The artwork of Jack Grassby was desplayed at The Customs House in South Sheilds between 24th June and 24th July 2022. I visited the gallery in its final week and while there taken a few snapshots of the paintings on my phone. I don’t think I was supposed to be taking pictures in the gallary so some of these snapshots are poorly framed. Some paintings were in glass frames which produced a glare or reflection in the photographs. I have neglected to upload any obscured images. I don’t think these images do Jacks work justice. Here are some of the paintings that were on display.
I recently learnt about the passing of Jack Grassby. Jack died on January 12th 2022 – only a few months before his 97th Birthday. I think it’s difficult to summarise Jack. He was a truly interesting and unique individual
During the Second World War he served in the navy. I don’t know much about his time at sea but I know on at least one occasion his ship was attacked by the Luftwaffe.
He became involved in local Socialist politics and the economic turmoil of the 1970s – something he documented in this book “The Unfinished Revolution: South Tyneside 1969-1976.”
It was also sometime in the 1970s that Jack helped found the annual Westoe Village fair.
Jack developed a deep interest in philosophy and became an important figure within local philosophical circles. He would frequently give lectures on behalf of such groups. It was at one of these public lectures that I first met Jack. I believe it was late 2015 and he gave a well informed talk on the philosophy of Nietzsche ironically in a church hall. He was already rather old at this point but despite his age his mind was still sharp. He could speak at length about complex matters such as the thinking of Derrida and Wittgenstein.
Jack’s abilities as a speaker were far surpassed by his abilities as an organiser. I’d seen Jack chair board meetings – maintaining order when rivalries were bitter and emotions ran high. Skills I suspect he perfected during his trade union days. On a few occasions I found myself disagreeing with some of his decisions – sometimes seeing that he was right in retrospect. Unlike other board members Jack was respected by his critics. I think its fair to say that when Jack Grassby spoke everyone stopped to listen.

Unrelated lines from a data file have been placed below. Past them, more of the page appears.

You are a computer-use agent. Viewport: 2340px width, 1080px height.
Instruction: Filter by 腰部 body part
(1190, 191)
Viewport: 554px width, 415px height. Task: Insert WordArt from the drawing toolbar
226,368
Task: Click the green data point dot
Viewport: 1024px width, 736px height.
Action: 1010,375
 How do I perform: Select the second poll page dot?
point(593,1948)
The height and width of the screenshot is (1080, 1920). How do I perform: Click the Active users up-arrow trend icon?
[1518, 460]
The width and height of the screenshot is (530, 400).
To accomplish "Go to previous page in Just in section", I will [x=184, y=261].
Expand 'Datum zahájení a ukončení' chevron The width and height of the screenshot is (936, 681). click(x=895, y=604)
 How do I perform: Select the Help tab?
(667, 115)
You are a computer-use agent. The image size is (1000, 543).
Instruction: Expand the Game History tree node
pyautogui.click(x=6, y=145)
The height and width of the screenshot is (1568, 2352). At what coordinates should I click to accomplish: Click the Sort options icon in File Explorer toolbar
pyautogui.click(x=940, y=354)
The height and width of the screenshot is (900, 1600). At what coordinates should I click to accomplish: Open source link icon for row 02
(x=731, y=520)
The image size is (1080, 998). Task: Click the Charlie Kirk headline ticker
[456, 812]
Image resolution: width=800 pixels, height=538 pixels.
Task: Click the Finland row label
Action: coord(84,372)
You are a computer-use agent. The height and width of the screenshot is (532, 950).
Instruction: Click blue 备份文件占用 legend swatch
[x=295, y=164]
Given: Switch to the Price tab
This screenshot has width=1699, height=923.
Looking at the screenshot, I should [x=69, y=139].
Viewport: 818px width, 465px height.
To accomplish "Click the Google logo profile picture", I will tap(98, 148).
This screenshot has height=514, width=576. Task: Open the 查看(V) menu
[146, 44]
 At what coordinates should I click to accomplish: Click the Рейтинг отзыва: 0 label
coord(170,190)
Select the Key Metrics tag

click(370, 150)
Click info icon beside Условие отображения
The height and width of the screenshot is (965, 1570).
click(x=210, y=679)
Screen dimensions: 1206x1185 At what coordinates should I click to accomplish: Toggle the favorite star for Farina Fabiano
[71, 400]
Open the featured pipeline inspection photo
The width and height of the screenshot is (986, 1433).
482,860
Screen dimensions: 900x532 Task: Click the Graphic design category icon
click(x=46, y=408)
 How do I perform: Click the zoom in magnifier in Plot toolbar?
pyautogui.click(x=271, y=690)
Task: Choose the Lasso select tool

Jack authored several books on the topics of philosophy and local history. Unfortunately they’re all out of print. A friend and I once found a copy of his “Postmodern Humanism” in a used bookstore in Jesmond. I knew I’d be seeing him the following weekend and brought the book with me.
When I presented it to him he smiled and laughed saying “You know, this is all just student stuff.”
I asked him if he’d sign it and he did. That book is sitting on my shelf only a few feet away from me now as I type this article.
The last time I seen Jack was on a cold December day in 2019. We’d both attended a rather dry public lecture. Afterwards everyone planned to head to a pub across the road for food and drinks.
Jack and I spoke on our way there. We discussed the lecture, my first essay which I’d published a few months earlier, the state of the philosophy scene. Once we got there we’d sat at different tables but before he left he came over to me, said good bye and shook my hand. I’d enjoyed speaking with Jack that afternoon.
He and I exchanged emails for a while after that. By now I’d become rather critical of the philosophy scene and we discussed my criticism via email. Despite my criticism I never had any ill feeling towards Jack – he was one of the few people there I still had any respect for. The last messages we exchanged were in late 2020. I’d told him I was planning to write an essay on Lovecraft and he’d told me of his plans to write an essay on Nietzsche and language.
After that we lost contact. I’ve no idea if he ever finished that essay. I never finished mine on Lovecraft.
I know that Jack remained active in philosophical circles after that and only fully retired in his mid-Nineties shortly before his passing.
I’m disappointed no one I knew from the period informed me. I only found out after bumping into a mutual acquaintance. I discovered that the North East Humanists paid tribute to Jack in their newsletter but I never subscribed to it.
A friend and I had planned to make a short documentary on Jack. We’d pitched the idea to him and he seemed to be willing but due to the lockdowns the project never went ahead. I’m rather sad now to think this documentary was never produced.
Unfortunately Jacks website has now gone down. You can still find partly preserved on the “WayBack Machine.”
Although his books are out of print you can still occasionally find them in used book stores and libraries scattered around North-East England.
I was surprised to hear that Jacks’ artwork was on display at the Customs House art gallery in South Shields. I’d never known that Jack was an artist. I hope to make the trip to the gallery soon.
Despite everything he did and achieved – I think those who knew Jack will remember him for the strength of his character, his integrity and the strong influence he had on those around him.
I know that’s why I’ll remember him.